Thursday 16 February 2012

WE ARE ON A BREAK!

Hey guys :)


So, this is a post that I never really wanted to write but kind of knew it was coming although didn't expect it really until my uni study leave, but basically I'm taking a break from my blog until I've finished uni in June. Thought I'd tell it to you straight as quickly and painlessly as possible because this is really hard for me and I really didn't want to have to do this. I figured it's like ripping off a band-aid, so blurted it out just like that.

I know it is a pretty huge blog break to take, like, most people take a week or two off and I'm planning on having about four months off. But I really think it's probably the best decision for me right now.

Why am I doing it? Well, essentially, I'm doing it because I love it too much. I'm in my final year at university, and due to a terrible module choice I made last year, I spent most of my second year and this first three quarters of this third and final year struggling to reach the standards I know I'm capable of. Once I started struggling, I realized that I didn't really think what I was struggling for was really worth it; I stopped enjoying my degree and started putting my energy into something I love doing, blogging. If you know me, then you know I would blog all day every day for free. I've dreamed so many times about just dropping out of uni and becoming a professional blogger for a living, but we all know that its not as simple as that. Someone has to pay the bills, boost their job prospects and most importantly, bring home a diploma at the end of the three years so their parents can be proud. So I stuck at it, despite my wishes getting stronger and stronger over the past few months.

Finding myself now in the 'final push' of my university career, my logical mind reasons that it simply wouldn't make sense to drop out now. Sure, I have the dissertation left to hand in, the exams to sit, and the results day to attend, three of the hardest things any student has to 'look forward to' particularly if they aren't even remotely passionate about what they're doing, or can think of much better ways to spend their time. However, it is only a few months left so I know it just wouldn't be worth quitting now, especially not just because I'm scared that I might only get an 'average' degree rather than 'above average'.

If I do average on results day, sure I'll find it a bit of a bummer, but I'll be proud of myself because I stuck at it. But I need to stick at it in order to achieve that sense of pride, and the people around me seem to think I won't get that if I keep up my blog at the same time and I get that. I get that because every minute I want to blog. Once a week I want to pick up a uni book. Maximum. So this is all about eliminating my main distraction.

Now, it's bad enough having to sacrifice something you love in place of the possibility of gaining something else.

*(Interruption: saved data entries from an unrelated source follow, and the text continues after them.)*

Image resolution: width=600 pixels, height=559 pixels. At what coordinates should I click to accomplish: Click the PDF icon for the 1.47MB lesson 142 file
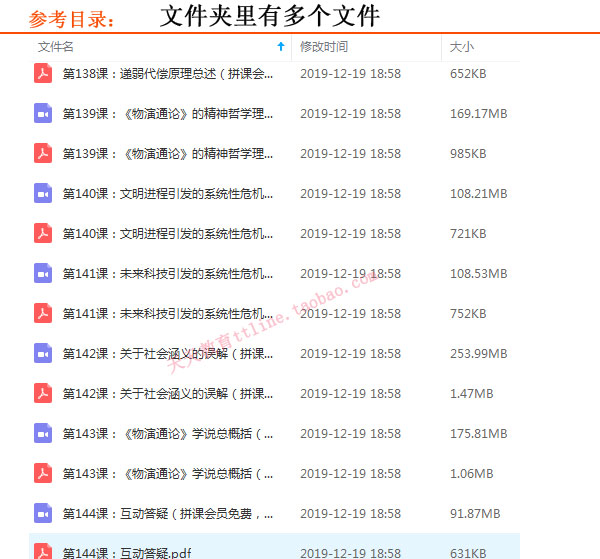point(43,393)
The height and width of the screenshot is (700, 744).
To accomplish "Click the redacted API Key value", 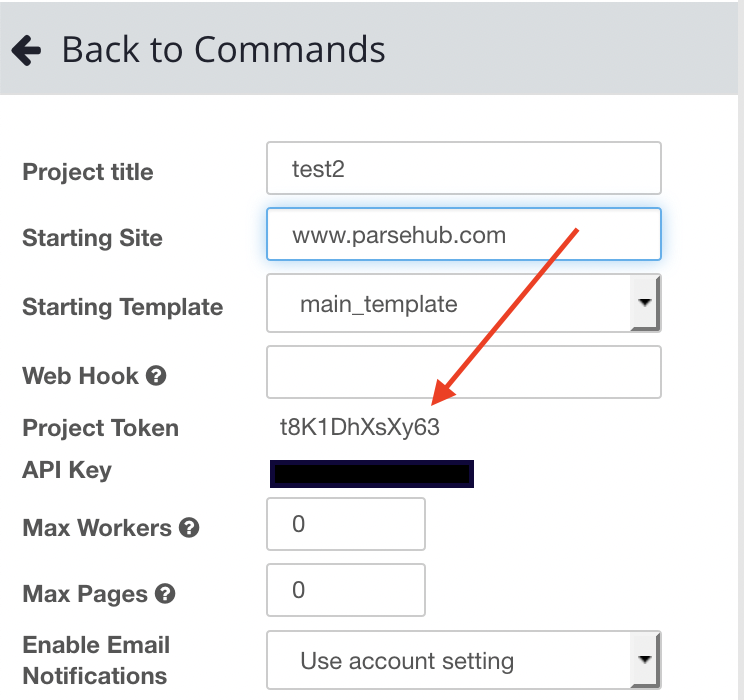I will coord(372,474).
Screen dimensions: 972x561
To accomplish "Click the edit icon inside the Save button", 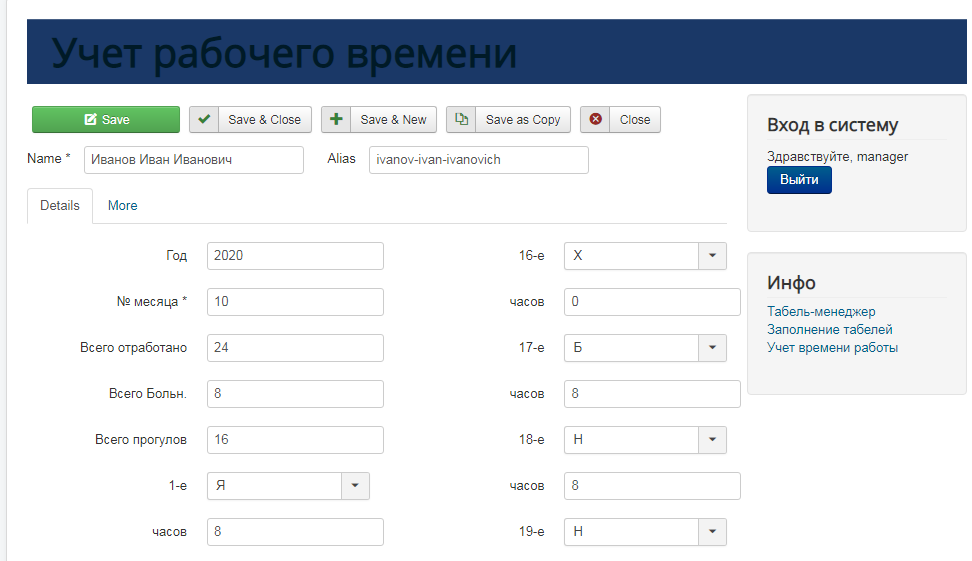I will (90, 120).
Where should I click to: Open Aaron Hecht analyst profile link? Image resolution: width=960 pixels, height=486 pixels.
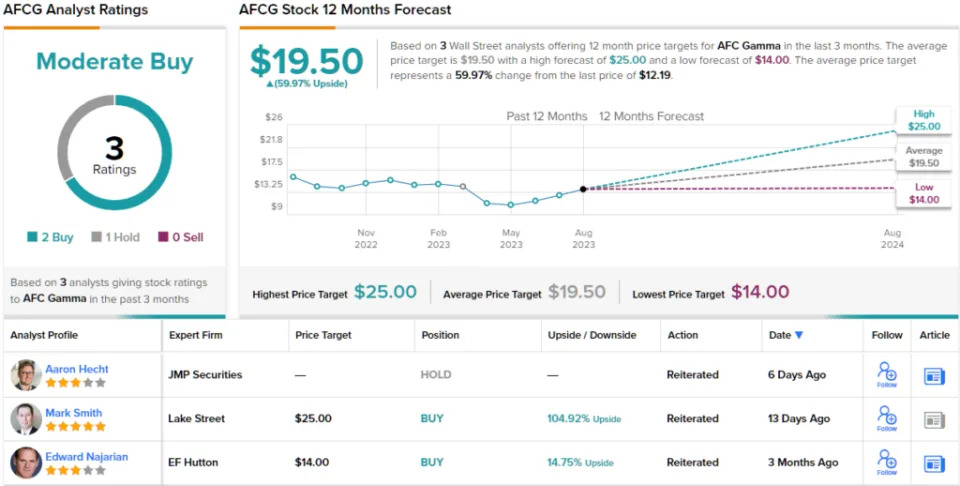click(x=77, y=369)
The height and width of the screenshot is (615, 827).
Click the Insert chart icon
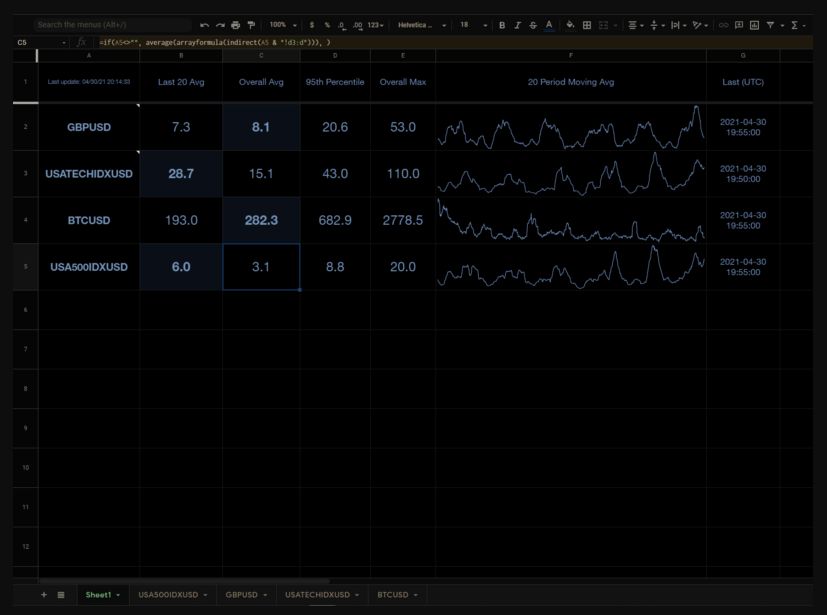click(x=754, y=24)

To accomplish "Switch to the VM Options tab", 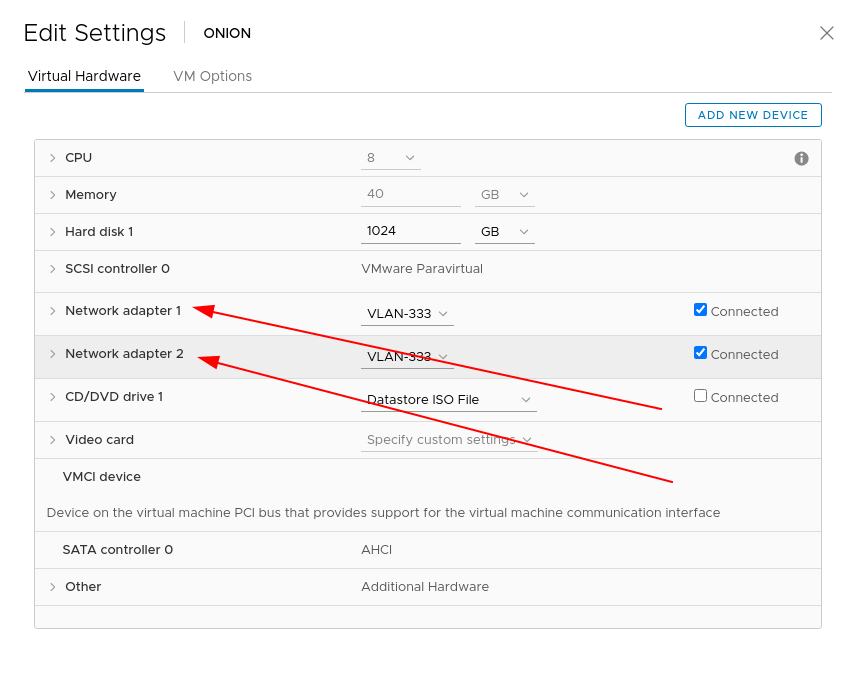I will (x=212, y=76).
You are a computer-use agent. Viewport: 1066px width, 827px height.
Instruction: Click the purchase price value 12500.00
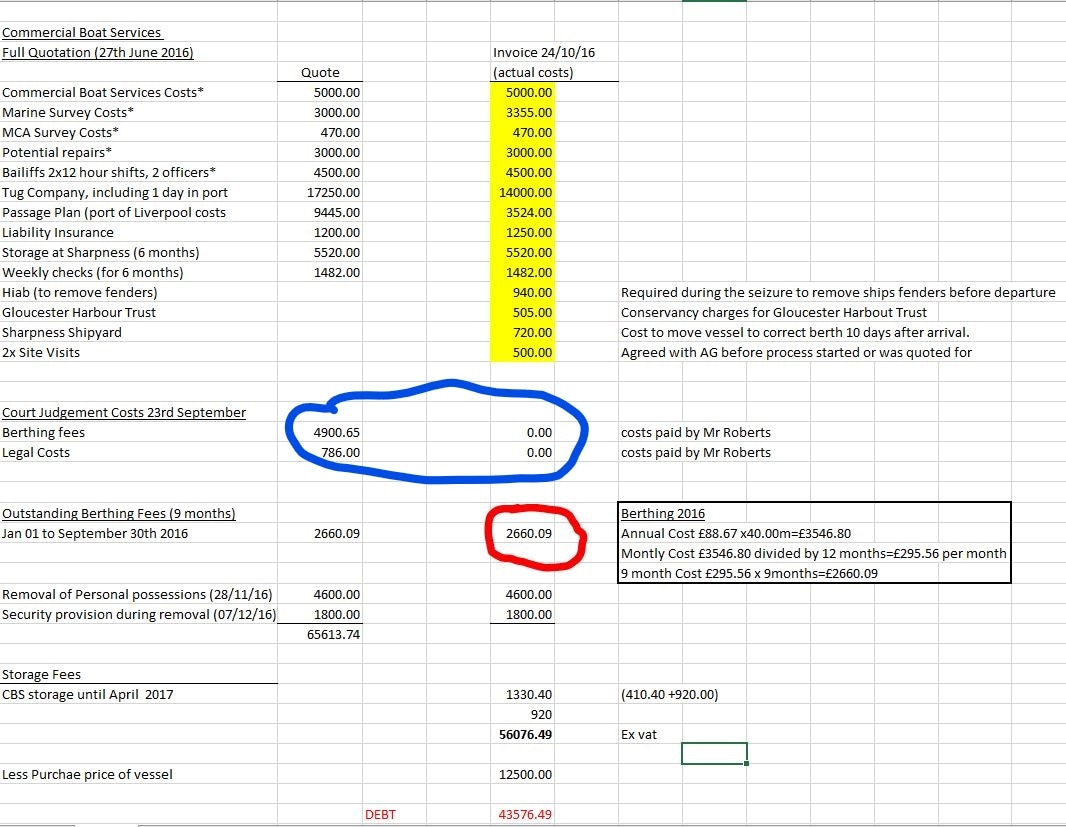(x=525, y=774)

It's even worse when you're making that sacrifice for something you're kind of indifferent about but want for the people around you.

That's the most important thing for you guys to know, I'm not giving up my blog for myself or to push myself forward. I'm giving it up for the people around me, who I can't bear to disappoint. At least not if I knew I could help it.

As I say, I don't know if dropping my blog will mean the difference between a 2.1 and 2. But at least I'll know I did my absolute best and couldn't have done any more.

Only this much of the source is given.